Look through the entries below for the string "agent", and copy each line where it is found.

══ The records

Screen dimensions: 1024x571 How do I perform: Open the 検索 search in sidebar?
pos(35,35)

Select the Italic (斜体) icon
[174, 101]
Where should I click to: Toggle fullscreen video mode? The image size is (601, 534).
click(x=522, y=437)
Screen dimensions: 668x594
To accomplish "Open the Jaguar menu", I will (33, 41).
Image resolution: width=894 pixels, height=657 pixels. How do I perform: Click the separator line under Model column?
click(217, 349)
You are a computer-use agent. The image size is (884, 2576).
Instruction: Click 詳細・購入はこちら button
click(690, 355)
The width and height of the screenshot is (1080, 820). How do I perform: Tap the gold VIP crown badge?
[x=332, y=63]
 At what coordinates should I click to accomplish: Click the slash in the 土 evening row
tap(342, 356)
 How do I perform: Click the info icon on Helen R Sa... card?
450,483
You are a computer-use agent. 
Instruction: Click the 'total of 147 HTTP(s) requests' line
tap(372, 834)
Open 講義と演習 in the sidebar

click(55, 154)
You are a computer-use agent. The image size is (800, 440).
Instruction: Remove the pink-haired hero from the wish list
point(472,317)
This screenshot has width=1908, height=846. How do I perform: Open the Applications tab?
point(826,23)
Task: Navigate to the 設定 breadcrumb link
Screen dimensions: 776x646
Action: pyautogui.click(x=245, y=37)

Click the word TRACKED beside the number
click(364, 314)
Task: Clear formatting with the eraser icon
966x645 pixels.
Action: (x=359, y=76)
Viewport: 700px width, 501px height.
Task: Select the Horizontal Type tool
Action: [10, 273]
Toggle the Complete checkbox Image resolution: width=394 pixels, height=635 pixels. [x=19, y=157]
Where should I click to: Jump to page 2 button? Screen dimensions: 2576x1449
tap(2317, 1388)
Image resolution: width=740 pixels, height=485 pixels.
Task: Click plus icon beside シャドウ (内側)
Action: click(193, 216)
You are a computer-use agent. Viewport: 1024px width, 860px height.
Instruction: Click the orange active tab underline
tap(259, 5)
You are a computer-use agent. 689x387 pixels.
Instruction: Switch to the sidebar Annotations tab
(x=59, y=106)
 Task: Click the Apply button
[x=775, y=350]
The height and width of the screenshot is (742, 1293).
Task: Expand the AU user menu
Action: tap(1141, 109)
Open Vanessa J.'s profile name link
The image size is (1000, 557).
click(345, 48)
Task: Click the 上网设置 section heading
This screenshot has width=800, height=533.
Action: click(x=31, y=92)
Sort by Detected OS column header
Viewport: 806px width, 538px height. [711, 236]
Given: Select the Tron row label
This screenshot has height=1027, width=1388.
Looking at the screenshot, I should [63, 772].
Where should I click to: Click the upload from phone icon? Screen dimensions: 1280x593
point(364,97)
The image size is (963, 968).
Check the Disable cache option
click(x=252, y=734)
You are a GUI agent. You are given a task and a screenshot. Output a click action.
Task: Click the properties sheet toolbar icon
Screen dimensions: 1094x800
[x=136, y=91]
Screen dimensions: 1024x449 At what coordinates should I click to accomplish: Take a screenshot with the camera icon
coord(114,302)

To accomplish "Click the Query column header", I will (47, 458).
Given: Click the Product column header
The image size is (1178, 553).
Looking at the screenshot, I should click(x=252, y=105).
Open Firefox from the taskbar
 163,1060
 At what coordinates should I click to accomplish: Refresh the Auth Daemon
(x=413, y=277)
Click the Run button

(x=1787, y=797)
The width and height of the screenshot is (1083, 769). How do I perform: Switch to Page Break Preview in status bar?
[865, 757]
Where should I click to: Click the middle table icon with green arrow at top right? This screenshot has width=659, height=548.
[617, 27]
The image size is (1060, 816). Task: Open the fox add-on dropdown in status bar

════

> Written answer:
You are a computer-use agent. The image size is (884, 2576).
You are a computer-use agent. 
You are a computer-use agent. The image size is (800, 440).
You are a computer-use agent. Viewport: 1024px width, 860px height.
You are a computer-use agent. 689x387 pixels.
You are a GUI agent. You are given a task and a screenshot. Output a click action.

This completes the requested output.